* [Richiesta scritta A]: Trascrivi dall'intervista con Pino Adriano il passo che comincia con le parole "adriano_intrigo  Pino Adriano" e termina con le parole "tedesca in Italia.".
* [Richiesta scritta B]: Nell'intervista con Pino Adriano, con chi ha scritto Corpi di reato?
* [Richiesta scritta C]: Prosegui l'intervista con Pino Adriano a partire dal punto in cui si interrompe.

L’intrigo di Berna. Intervista con Pino Adriano Stampa E-mail

L’intrigo di Berna. Intervista con Pino Adriano

a cura di Francesco Algisi

adriano_intrigo  Pino Adriano ha realizzato per il cinema e la Rai un centinaio di documentari e programmi su argomenti di storia dell'arte, della scienza, della filosofia, e su temi di storia politica, economica e sociale del XX secolo. È autore con Giorgio Cingolani di Corpi di reato, un libro- inchiesta su quattro delitti degli anni di piombo (Costa & Nolan, 2001) e del recentissimo volume L’intrigo di Berna (Mondadori, 2010), in cui ricostruisce la storia delle trattative che portarono alla resa tedesca in Italia.

  Nel febbraio del 1943, i tedeschi intercettarono (e trasmisero a Mussolini) un telex della Legazione di Berna in cui si parlava di “prospettive di accordi, a fine campagna d’Africa, col gruppo Badoglio, Ciano, Grandi, Cavallero, Umberto”. Secondo lei, l’allontanamento di Galeazzo Ciano dal ministero degli Esteri può essere messo in relazione con questo telex?

  Non penso che il telex in questione sia stato determinante nel provocare l’allontanamento di Ciano dal ministero degli Esteri perché si trattava di una decisione che Mussolini aveva già maturato e che lo stesso Ciano vedeva di buon grado.  Da tempo in disaccordo col duce, Ciano di fatto non aveva più alcuna influenza – se mai l’aveva avuta – nelle scelte di politica estera e l’abbandono della carica costituiva per lui uno sganciamento dai vertici del fascismo che poteva consentirgli maggiori margini di manovra nella prospettiva di un cambio di regime. Ciò detto, Mussolini avrebbe senz’altro preferito risolvere la questione “in famiglia”, senza interferenze da parte di Hitler che svelandogli “il tradimento” del genero lo mise con le spalle al muro.

   Himmler era al corrente delle trattative tra Karl Wolff e Allen Dulles?

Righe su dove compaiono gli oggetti
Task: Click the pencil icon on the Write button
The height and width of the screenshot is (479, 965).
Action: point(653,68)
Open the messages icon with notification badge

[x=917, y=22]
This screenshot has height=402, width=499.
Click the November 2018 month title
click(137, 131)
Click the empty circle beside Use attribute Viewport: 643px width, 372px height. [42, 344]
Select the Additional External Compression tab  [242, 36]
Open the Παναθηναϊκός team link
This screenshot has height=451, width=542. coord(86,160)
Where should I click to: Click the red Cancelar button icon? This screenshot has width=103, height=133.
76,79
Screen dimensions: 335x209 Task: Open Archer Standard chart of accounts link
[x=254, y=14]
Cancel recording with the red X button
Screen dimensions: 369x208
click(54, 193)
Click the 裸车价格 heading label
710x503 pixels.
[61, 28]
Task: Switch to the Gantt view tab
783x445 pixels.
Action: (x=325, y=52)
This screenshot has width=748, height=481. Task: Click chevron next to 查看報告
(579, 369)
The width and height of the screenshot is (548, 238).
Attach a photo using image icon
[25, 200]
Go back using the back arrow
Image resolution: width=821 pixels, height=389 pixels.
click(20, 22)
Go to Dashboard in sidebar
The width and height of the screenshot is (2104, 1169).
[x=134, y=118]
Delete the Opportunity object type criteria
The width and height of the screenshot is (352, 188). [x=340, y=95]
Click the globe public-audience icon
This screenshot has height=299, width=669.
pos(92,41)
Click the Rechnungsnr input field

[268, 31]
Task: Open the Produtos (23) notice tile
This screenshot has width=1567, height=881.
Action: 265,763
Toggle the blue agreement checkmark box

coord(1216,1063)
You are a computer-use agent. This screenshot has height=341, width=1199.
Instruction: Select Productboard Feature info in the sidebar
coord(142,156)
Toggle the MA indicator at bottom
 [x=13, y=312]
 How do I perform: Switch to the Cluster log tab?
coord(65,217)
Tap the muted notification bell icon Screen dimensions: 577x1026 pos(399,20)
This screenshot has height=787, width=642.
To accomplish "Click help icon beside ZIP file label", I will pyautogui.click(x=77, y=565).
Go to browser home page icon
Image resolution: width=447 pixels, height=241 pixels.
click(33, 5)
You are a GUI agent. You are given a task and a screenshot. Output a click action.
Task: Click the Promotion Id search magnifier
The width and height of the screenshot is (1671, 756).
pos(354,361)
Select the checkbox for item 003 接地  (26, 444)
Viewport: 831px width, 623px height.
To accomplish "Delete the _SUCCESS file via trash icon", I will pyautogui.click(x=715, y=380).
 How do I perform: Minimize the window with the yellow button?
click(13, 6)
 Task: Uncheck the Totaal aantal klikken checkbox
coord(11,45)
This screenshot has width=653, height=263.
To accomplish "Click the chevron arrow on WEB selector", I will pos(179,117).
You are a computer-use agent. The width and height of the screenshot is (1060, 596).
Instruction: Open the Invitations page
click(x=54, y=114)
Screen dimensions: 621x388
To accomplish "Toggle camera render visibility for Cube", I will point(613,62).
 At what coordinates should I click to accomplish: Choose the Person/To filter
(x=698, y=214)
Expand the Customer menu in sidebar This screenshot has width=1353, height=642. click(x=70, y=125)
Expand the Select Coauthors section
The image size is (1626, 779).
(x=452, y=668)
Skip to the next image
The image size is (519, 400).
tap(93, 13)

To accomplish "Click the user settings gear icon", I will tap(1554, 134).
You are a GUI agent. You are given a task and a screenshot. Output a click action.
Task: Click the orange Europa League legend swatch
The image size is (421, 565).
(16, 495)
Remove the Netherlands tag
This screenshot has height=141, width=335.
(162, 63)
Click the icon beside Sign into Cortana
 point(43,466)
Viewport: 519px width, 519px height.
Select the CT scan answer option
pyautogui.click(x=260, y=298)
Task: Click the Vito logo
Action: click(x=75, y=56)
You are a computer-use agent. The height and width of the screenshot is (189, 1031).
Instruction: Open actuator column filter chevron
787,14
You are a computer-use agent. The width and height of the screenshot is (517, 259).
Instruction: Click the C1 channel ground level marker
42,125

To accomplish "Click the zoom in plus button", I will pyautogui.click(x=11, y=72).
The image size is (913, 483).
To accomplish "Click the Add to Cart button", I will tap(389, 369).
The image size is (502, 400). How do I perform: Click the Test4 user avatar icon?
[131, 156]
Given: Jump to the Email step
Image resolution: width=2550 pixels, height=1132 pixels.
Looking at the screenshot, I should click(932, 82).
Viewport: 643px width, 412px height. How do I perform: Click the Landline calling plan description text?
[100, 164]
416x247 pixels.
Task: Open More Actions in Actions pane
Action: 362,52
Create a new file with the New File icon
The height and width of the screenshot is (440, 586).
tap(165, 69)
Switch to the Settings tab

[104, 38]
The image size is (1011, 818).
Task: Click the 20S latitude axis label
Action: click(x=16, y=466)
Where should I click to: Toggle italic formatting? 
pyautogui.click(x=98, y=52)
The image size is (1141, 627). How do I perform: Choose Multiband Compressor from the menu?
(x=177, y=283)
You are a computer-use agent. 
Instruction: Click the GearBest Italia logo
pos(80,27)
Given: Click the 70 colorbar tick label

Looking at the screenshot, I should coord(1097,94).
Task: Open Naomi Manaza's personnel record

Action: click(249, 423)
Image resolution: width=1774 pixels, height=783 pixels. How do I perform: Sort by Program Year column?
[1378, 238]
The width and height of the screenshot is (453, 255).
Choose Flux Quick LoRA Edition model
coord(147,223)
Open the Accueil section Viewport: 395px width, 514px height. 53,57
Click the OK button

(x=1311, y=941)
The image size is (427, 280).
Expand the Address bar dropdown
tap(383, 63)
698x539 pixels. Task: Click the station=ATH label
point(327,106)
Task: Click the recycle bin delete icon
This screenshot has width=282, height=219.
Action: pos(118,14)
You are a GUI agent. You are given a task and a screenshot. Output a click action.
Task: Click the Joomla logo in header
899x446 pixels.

* [Risultato dell'esercizio A]:
adriano_intrigo  Pino Adriano ha realizzato per il cinema e la Rai un centinaio di documentari e programmi su argomenti di storia dell'arte, della scienza, della filosofia, e su temi di storia politica, economica e sociale del XX secolo. È autore con Giorgio Cingolani di Corpi di reato, un libro- inchiesta su quattro delitti degli anni di piombo (Costa & Nolan, 2001) e del recentissimo volume L’intrigo di Berna (Mondadori, 2010), in cui ricostruisce la storia delle trattative che portarono alla resa tedesca in Italia.

* [Risultato dell'esercizio B]: Con Giorgio Cingolani.

* [Risultato dell'esercizio C]:
  Tutta l’evoluzione della trattativa fa ritenere che Himmler ne fosse non solo al corrente ma che, insieme a Hitler, avesse affidato a Wolff l’incarico di condurla.  Dal canto suo, Wolff  non poteva certo ammetterlo con gli americani, perché avrebbe perso ogni credibilità.  Ma tutta l’azione del plenipotenziario Wolff, sino alla fine, fu in sintonia con le direttive di Berlino: cercare in primo luogo di rompere il fronte avversario mettendo gli occidentali contro Mosca, guadagnare tempo riuscendo comunque a ritardare l’avvio della campagna d’Italia – e Wolff ci riuscì -, tentare fino all’ultimo di dirottare in Germania gli 800.000 armati della Wehrmacht per contrastare l’avanzata dei Russi, infine salvare il salvabile delle SS e della Wehrmacht per farne in qualche modo i garanti dell’odine interno nella Germania occupata dagli occidentali.

  Perché Churchill cercò inizialmente di coinvolgere i sovietici nell’Operazione Sunrise?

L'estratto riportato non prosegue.